The big idea from Britain's largest private sector unions - the GMB, T&G and Amicus - of merging to create super-unions seems like perfect sense in the face of global capital. Yet, as Brendan Barber gleefully warned in his address to the TUC congress, when five German unions merged to form the German super-union Verdi in 2001, some three quarters of a million members were lost. It shows merger is no panacea for decline in union influence.
At recent disputes at Canary Wharf, the Houses of Parliament and elsewhere, the T&G have borrowed many imaginative and innovative techniques from the US services union, the SEIU, in their drive for union recognition and decent pay. The intransigence of the employers - as well as the Labour government - suggests that such direct action, maybe in actual defiance of the anti-union laws, is necessary to win.
Those unions that have been unremitting in their defence of their members' pay, jobs and conditions are the ones which have grown in recent years. The retreat by New Labour on pension 'reform' before the general election was partly the product of the unity of public sector unions led largely by leaders of the PCS civil service union. The fact that this union is willing to mobilise its workforce to defend their interests accounted for nearly half the strike days 'won' last year. Such action is one of the key reasons why its membership has increased 20 percent in the four years since Mark Serwotka became general secretary. He was also able to describe Tony Blair as 'cheeky' for lecturing him on union membership decline bearing in mind the collapse of Labour party membership to around 200,000.
The question of the trade unions' relationship with New Labour is crucial here. Lobbying for the repeal of the anti-union laws is not the same as being prepared to break them. And passing a strong motion on Iraq condemning 'this morally and legally indefensible war' and calling for a 'speedy withdrawal' of troops certainly reflects the pressure that many trade union leaders feel over the war. But it is not the same as calling for a mass mobilisation for the anti-war demonstration on 24 September - at this year's TUC conference, backstage manoeuvrings took that one off the agenda.

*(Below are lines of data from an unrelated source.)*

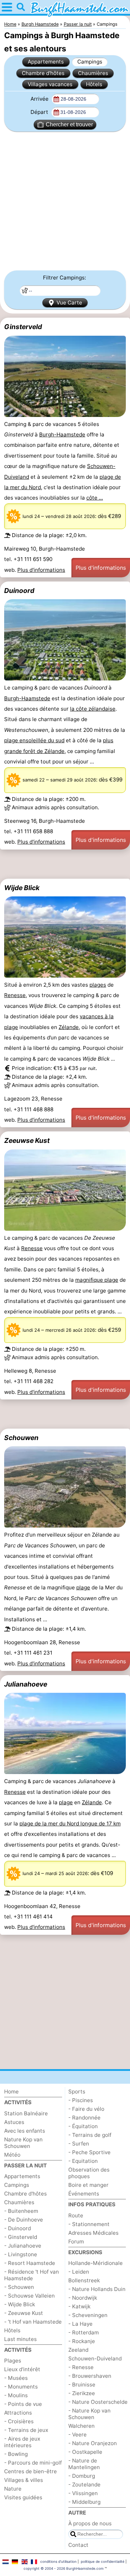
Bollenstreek (84, 2280)
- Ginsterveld (20, 2237)
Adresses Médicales (93, 2233)
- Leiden (78, 2271)
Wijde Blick (22, 888)
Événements (83, 2193)
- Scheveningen (87, 2315)
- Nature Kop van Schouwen (89, 2413)
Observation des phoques (89, 2173)
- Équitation (83, 2126)
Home (11, 2091)
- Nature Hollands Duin (96, 2289)
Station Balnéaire (26, 2113)
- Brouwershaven (89, 2376)
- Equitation (83, 2161)
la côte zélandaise (92, 708)
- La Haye (80, 2323)
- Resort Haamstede (29, 2263)
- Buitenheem (21, 2211)
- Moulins (16, 2395)
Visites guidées (23, 2497)
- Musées (16, 2378)
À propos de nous (90, 2523)
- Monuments (21, 2386)
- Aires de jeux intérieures (22, 2442)
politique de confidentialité (102, 2561)
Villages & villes (23, 2480)
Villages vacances (50, 84)
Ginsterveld (23, 327)
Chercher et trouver (69, 124)
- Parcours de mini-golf (33, 2462)
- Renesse (81, 2367)
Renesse (15, 995)
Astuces (14, 2122)
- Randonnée (84, 2117)
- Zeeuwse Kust (23, 2313)
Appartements (46, 61)
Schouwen (21, 1437)
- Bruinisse (81, 2384)
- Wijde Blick (19, 2304)
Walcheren (81, 2426)
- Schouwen (19, 2287)
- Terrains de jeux (26, 2430)
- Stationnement (89, 2224)
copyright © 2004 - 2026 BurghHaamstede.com (64, 2568)
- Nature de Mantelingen (84, 2463)
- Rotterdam (83, 2332)
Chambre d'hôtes (43, 73)
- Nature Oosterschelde (98, 2402)
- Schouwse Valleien (29, 2295)
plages (97, 984)
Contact (78, 2545)
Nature (12, 2488)
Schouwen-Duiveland (95, 2358)
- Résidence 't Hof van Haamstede (31, 2275)
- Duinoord (17, 2228)
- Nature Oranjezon (92, 2443)
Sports (76, 2091)
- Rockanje (81, 2341)
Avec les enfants (24, 2130)
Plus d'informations (41, 570)
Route (75, 2215)
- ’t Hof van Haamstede (33, 2321)
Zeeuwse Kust (27, 1140)
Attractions (18, 2412)
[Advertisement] (65, 201)
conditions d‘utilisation (58, 2561)
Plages (12, 2360)
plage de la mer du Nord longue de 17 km (70, 1823)
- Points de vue (23, 2404)
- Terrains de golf (89, 2135)
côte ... (94, 497)
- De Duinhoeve (23, 2219)
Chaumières (93, 73)
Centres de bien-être (30, 2471)
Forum (76, 2241)
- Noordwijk (82, 2297)
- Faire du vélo (86, 2109)
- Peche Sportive (89, 2152)
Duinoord (19, 590)
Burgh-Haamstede (62, 434)
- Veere (77, 2434)
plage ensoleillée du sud (34, 740)
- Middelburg (84, 2502)
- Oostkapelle (85, 2452)
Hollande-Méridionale (95, 2263)
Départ (40, 112)
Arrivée (40, 98)
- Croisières (19, 2421)
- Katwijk (79, 2306)
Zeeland (78, 2350)
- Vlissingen (83, 2493)
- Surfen (78, 2143)
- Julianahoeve (22, 2245)
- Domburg (81, 2476)
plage (111, 1280)
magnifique (89, 1280)
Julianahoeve (25, 1684)
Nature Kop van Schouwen (23, 2142)
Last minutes (20, 2339)
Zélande (69, 1027)
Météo (12, 2154)
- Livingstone (20, 2254)
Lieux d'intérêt (22, 2369)
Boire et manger (88, 2185)
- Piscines (80, 2100)
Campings (89, 61)
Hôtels (94, 84)
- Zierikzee (81, 2393)
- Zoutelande (84, 2484)
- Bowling (16, 2454)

Victories are still possible, whatever workers' political affiliations. The recent victory in the post in Northampton was due to the power of unofficial militancy in a branch where several key officials are Labour Party members. Yet more and more the question of workers' relationship with New Labour goes to the heart of their ability to defend themselves and their unions. At a 400-strong rally of postal workers in January this year there were repeated calls for the union to break its link with Labour over the issue of competition and privatisation.
To increase the chance of victory, activists must have a twin track approach to building in the workplace - combining arguments about resistance to the anti-union laws and the potential power of workers with the question of a political alternative. The victory of George Galloway in Bethnal Green and Bow has undoubtedly made this easier.
Over the coming weeks every socialist needs to continue to raise support for Gate Gourmet workers in whatever way they can. We must do the same for post workers or civil servants fighting Brown's job onslaught. We must also continue to build a political alternative to New Labour. This is so that at key moments when workers are forced to fight back their interests will come before the interests of the Labour government.